* _BRIEF_
Reproduce, with no changes, the line where "This screenshot has height=756, width=1012." appears and every subsequent line of the listing, the last one included.

* _RECORDS FOR THE EXERCISE_
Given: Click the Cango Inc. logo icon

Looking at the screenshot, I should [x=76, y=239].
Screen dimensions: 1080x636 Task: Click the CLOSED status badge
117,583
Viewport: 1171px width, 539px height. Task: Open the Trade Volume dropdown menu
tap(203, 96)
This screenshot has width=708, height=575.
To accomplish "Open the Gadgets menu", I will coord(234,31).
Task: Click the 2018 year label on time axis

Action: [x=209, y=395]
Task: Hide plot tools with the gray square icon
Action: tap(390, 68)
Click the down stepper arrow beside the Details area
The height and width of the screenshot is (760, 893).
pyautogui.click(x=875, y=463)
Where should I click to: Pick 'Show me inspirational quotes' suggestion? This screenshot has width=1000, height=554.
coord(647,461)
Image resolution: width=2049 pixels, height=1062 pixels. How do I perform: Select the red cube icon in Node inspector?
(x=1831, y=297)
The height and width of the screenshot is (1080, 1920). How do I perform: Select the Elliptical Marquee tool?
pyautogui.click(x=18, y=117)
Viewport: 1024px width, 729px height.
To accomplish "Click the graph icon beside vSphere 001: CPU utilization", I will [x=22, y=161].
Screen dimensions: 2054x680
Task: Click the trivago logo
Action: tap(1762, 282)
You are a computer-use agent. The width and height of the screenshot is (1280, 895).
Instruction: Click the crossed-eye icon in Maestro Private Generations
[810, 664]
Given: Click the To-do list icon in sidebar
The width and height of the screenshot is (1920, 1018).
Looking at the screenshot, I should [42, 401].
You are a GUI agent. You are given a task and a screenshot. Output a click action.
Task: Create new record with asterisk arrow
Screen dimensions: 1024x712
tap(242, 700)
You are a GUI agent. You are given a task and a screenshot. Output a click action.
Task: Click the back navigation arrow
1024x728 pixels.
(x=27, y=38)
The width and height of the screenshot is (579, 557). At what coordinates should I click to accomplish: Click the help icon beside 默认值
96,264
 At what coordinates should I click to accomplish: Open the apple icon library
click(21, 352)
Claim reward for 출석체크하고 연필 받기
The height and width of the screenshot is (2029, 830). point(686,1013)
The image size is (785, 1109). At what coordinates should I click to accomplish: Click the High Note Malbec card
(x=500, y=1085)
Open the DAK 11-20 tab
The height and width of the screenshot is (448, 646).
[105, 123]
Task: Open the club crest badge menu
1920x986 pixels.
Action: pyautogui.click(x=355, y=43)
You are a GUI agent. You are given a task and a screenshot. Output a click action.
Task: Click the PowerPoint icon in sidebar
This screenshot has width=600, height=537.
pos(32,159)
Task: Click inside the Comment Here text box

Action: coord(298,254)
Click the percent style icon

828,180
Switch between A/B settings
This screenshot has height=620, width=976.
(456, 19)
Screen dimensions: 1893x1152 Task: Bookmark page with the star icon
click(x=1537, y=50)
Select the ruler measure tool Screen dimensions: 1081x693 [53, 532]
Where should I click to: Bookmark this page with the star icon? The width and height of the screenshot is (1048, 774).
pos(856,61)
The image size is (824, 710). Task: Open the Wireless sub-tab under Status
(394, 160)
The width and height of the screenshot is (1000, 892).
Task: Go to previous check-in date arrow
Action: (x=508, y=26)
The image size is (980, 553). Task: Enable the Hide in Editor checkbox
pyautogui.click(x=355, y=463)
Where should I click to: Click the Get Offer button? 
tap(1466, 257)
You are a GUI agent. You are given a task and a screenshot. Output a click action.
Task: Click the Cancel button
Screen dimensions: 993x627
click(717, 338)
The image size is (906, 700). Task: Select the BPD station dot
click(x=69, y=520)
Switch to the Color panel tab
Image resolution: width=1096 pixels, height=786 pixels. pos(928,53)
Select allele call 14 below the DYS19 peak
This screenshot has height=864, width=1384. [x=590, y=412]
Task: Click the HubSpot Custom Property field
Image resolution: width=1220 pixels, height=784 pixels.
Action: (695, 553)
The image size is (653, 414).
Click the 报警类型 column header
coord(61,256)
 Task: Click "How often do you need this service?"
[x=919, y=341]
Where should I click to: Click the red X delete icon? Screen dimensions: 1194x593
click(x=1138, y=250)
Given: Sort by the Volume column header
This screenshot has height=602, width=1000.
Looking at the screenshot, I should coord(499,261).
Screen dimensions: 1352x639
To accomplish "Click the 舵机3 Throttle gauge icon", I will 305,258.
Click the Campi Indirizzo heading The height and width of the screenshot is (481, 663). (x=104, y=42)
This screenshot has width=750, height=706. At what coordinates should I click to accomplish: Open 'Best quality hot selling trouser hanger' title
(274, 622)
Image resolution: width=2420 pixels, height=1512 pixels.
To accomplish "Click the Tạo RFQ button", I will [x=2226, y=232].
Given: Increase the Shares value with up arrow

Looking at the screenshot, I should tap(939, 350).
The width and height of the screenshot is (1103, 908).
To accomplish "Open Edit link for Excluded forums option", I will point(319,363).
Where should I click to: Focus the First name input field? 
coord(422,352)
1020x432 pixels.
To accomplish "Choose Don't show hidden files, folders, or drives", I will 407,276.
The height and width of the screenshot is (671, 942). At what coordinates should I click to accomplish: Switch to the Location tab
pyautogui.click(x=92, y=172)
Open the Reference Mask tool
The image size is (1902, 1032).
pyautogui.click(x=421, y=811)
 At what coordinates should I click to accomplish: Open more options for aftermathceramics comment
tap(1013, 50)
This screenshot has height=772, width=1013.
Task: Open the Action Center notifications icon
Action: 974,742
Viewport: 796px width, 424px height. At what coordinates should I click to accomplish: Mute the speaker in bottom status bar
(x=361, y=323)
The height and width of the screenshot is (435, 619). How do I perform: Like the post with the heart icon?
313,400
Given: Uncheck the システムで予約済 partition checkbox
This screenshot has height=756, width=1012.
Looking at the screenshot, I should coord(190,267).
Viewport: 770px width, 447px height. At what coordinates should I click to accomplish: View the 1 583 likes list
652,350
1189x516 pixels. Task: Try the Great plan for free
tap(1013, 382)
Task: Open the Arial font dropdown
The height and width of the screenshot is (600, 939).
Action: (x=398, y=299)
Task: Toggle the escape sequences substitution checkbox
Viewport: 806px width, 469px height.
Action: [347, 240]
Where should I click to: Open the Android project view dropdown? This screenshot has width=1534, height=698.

* _RESPONSE TO THIS EXERCISE_
This screenshot has height=756, width=1012.
Looking at the screenshot, I should coord(190,267).
Viewport: 770px width, 447px height. At what coordinates should I click to accomplish: View the 1 583 likes list
652,350
1189x516 pixels. Task: Try the Great plan for free
tap(1013, 382)
Task: Open the Arial font dropdown
The height and width of the screenshot is (600, 939).
Action: (x=398, y=299)
Task: Toggle the escape sequences substitution checkbox
Viewport: 806px width, 469px height.
Action: [347, 240]
Where should I click to: Open the Android project view dropdown? This screenshot has width=1534, height=698.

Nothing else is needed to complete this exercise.